En particulier, l’espace social de l’aliment repose ici sur les savoir- apprécier des usagers locaux, fins connaisseurs des spécificités.
La qualification est un processus qui met en scène des intérêts, des pratiques et des sensibilités divergents voire, contradictoires d'autant plus difficiles à concilier si le secteur reste profondément divisé.
Pour le LRDE, la qualification constitue nécessairement une démarche de patrimonialisation qui appelle pragmatisme et prudence.
14 - La patrimonialisation comme projet collectif
On le voit, le pastoralisme n'est pas -et n'a jamais été- simplement une affaire d'individus. Les éleveurs sont concernés au premier chef, mais assez peu sur le seul plan individuel. L'autonomie des élevages pastoraux suppose que les éleveurs (et les autres acteurs concernés par le développement du pastoralisme) s'organisent pour mieux faire entendre leur voix et agir plus efficacement.
Considérée dans cette perspective, la construction de l'autonomie repose sur un processus de patrimonialisation, c'est-à-dire sur le partage et donc l'appropriation collective d'expériences, de connaissances et de savoir- faire. Cela ne coule pas de source : le tri et l'organisation des connaissances, la distribution des conditions d'accès (les formes d'apprentissage) sont sources de conflits.
15 - Un projet collectif ambitieux et englobant
L'action collective est également une exigence pour ce qui concerne la gestion du vivant. Il ne s'agit plus ici simplement de la gestion des races mais bien d'une action sur les interactions qui structurent la biodiversité en vue de la mise en place de systèmes d'élevages écologiquement durables.
Cette question peut être rattachée à celle des chaînes de
valorisation.
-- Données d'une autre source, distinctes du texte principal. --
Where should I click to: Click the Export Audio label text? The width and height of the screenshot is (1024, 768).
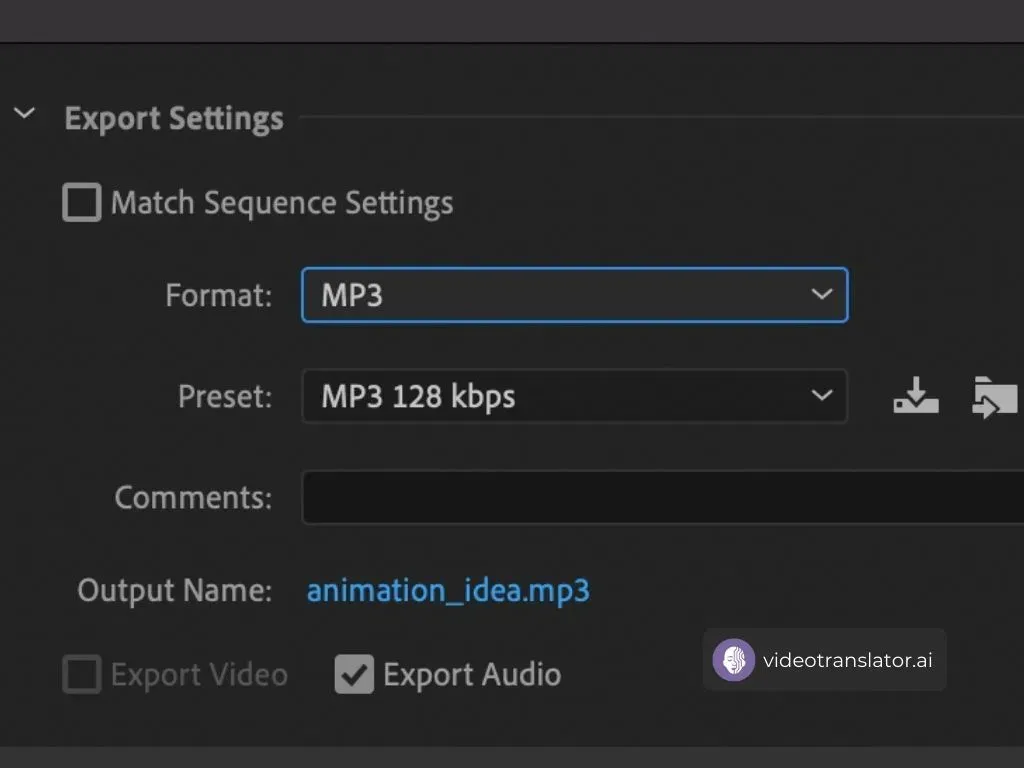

Au-delà des liens entre élevages et filières, il
s'agit ici d'ouvrir une réflexion transversale sur le poids des
valeurs symboliques associées à l'aliment, aux traditions
et aux ressources locales et donc sur la construction d'une
identité pastorale.
16 – Les perspectives
Notre approche de la patrimonialisation s'inscrit dans le principe de recherche finalisée, qui marque la spécificité de l'INRA. La recherche a un double objectif :
- produire des connaissances génériques, notamment des concepts
- et mobiliser la recherche pour la mise en
œuvre du développement.
17 – Développer nos partenariats scientifiques et les recentrer
sur l'espace méditerranéen
Nos recherches sur le pastoralisme sont développées dans une démarche comparative, principalement sur des terrains méditerranéens, Sardaigne, Toscane, Espagne et Grèce, mais aussi Maroc, Tunisie, et plus lointains comme le Mexique.
Le LRDE est désormais membre associé du Laboratoire
Mixte international créé à l'initiative de l'IRD, des
universités de Rabat et de Marrakech. Le LRDE est
également partenaire d'un projet européen Transmed qui
couvre l'ensemble du bassin méditerranéen ainsi que
18 – Partenariat pour le développement du pastoralisme en Corse
La mise en œuvre de partenariats étroits avec les organisations et associations professionnelles ainsi qu'avec les instances territoriales concernées (Chambres, ODARC, DRAAF) constitue une constante de la stratégie mise en œuvre par le LRDE. Ce partenariat positionne le LRDE en tant qu'organisme de recherche dont la mission fondamentale est de participer, de façon autonome, à l'instruction du débat sur le devenir des élevages corses, autour d'une vision globale, pragmatique et prospective du pastoralisme.
Dans la perspective d’en renforcer la cohérence, un projet européen, piloté par le LRDE, sera déposé dans le programme KBBE, l'ODARC y est étroitement associé.